Cuando Miodrag Hillic, granjero de 34 años, vio llegar a los primeros refugiados sirios a Croacia, inmediatamente se acordó de lo que su familia tuvo que afrontar durante la guerra de los Balcanes, cuando él solo tenía 10 años.

Ante la inminencia de la guerra, tuvieron que dejar su hogar y refugiarse en Volvidine, una pequeña localidad fronteriza. Sin embargo, los problemas para ellos continuaron, pues su madre era de origen croata y su padre, serbio.

Ayuda a refugiados sirios

Por eso, ahora, ante la llegada de los refugiados sirios, su reacción natural ha sido la de ayudarles: “Desde el primer día tomé la decisión de repartir manzanas.

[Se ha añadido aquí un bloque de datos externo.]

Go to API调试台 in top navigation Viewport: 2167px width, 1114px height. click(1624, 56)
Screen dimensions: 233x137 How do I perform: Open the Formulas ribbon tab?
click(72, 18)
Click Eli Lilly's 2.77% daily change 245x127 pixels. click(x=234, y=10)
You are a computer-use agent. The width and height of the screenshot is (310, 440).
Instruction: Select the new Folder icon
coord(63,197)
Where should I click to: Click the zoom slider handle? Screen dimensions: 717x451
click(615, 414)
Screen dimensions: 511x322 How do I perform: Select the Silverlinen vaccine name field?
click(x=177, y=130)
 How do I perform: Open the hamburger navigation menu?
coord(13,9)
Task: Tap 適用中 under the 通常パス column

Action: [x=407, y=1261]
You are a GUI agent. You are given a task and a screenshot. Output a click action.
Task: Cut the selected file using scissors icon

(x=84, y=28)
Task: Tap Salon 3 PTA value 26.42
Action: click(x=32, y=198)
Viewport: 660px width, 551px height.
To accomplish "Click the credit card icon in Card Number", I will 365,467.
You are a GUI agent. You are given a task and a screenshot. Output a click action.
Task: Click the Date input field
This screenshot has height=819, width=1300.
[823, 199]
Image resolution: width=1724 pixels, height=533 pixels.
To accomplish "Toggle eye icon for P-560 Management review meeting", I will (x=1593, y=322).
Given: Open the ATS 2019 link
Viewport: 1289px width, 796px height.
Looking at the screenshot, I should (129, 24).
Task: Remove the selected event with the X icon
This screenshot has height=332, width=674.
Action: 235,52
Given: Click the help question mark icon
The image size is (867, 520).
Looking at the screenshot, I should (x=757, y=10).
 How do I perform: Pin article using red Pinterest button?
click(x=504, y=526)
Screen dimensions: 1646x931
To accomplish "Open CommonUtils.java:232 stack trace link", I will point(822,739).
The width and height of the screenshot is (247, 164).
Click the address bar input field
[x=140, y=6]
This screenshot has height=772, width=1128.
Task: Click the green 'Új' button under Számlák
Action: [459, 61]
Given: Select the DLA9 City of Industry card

Cuando se lo dije a mi familia, todos estuvieron de acuerdo”.

Su cosecha, compuesta mayoritariamente por frutas y verduras, es de casi 50 toneladas al mes. Él mismo va hasta los puntos donde se reúnen los refugiados que llegan al país en busca de asistencia y les dona parte de sus alimentos.

“Los croatas vivimos ahora en paz. Espero que los sirios tengan la misma oportunidad y puedan volver algún día a su país”, afirma esperanzado.